# How to make small images larger with less pixelation



## ShadowBomber (Oct 19, 2007)

Is there anyway to make a small photo big without really making it all pixelated. Like is there any type of software that will do that?


----------



## xgerryx (May 16, 2003)

If you have a good photo you can get away increasing increasing the size a little bit, but no you can't really increase the image size without losing quality. That would require creating missing information. There are a few programs that attempt to do it but the results are never that hot.

"Genuine Fractals" is one program that some recommend.


----------



## hewee (Oct 26, 2001)

Nope any image gets more pixelated as it get bigger because your seeing the pixels show up better.


----------



## ferrija1 (Apr 11, 2006)

If you use $700 software, like Photoshop, you can enlarge it around 25% without it looking too bad, but any larger and it's no good. You're trying to et something from nothing, the image just doesn't have the information to be larger.


----------



## Noyb (May 25, 2005)

Looking at this a different way ... Yes .. You can add more pixels to reduce the pixelation.
If you added 5 pixels for each pixel (in Height and Width) .. the file size will increase by about 25 times.

And the 5 times enlarged picture will look about the same .. If you stand 5 times farther away.

If you stand the same distance away ... It will look about 5 times outa focus .. (more blurry)

Basically, You can't improve the resolution .. (replace the lost information or guess what it should be)

Is this what you want ???
The freeware Irfanview can do this ... http://www.irfanview.com/


----------

**Given records:**

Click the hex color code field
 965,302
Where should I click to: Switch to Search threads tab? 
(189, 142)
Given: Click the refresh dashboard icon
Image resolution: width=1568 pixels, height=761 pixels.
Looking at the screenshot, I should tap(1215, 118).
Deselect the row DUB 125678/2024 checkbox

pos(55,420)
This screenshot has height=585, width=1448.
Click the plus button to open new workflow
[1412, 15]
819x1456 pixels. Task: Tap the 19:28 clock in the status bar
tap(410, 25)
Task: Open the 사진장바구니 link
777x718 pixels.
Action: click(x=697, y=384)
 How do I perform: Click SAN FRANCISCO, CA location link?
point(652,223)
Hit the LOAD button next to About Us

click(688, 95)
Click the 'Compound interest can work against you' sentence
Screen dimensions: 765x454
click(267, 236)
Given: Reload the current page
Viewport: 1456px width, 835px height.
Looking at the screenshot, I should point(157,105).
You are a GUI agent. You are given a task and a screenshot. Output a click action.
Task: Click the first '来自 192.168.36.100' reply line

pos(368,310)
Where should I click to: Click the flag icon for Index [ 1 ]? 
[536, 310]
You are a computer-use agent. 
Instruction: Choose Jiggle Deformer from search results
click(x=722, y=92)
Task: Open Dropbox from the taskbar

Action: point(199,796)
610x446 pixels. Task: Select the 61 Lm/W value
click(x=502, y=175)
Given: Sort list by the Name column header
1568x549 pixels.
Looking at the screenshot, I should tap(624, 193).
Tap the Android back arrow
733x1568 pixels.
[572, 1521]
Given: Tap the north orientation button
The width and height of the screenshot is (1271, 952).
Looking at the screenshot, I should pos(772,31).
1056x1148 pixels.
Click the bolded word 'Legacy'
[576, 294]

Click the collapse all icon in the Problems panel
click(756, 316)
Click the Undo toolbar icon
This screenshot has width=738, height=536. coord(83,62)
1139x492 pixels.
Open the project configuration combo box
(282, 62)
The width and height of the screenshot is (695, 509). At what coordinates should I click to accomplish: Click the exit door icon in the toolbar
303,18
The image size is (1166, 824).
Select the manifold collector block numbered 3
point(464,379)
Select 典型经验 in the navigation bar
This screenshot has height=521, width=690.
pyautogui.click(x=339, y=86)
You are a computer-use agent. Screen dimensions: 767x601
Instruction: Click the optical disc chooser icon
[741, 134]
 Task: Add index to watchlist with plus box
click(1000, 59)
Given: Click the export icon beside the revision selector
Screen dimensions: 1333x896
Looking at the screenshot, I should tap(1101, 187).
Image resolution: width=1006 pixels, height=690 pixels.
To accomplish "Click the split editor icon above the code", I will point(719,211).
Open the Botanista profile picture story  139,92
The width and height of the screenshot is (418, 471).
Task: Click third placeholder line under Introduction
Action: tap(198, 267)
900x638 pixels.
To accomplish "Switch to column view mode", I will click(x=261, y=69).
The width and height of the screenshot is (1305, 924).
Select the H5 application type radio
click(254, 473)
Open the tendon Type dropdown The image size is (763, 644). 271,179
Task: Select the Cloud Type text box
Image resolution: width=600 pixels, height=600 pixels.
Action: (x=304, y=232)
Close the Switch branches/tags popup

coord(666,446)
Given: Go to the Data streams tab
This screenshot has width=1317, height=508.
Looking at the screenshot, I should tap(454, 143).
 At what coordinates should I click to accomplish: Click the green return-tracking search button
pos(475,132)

**Exercise prompt:** Using the thread on enlarging small images, explain why a small image can't be made much larger without losing quality. Answer in one to three sentences. The listing was taken from a separate source.

**Answer to this problem:** A small image doesn't hold the information a larger version would need, so enlarging it would mean creating missing information. Programs that try to do this don't get very good results, and any enlargement beyond a small amount looks bad.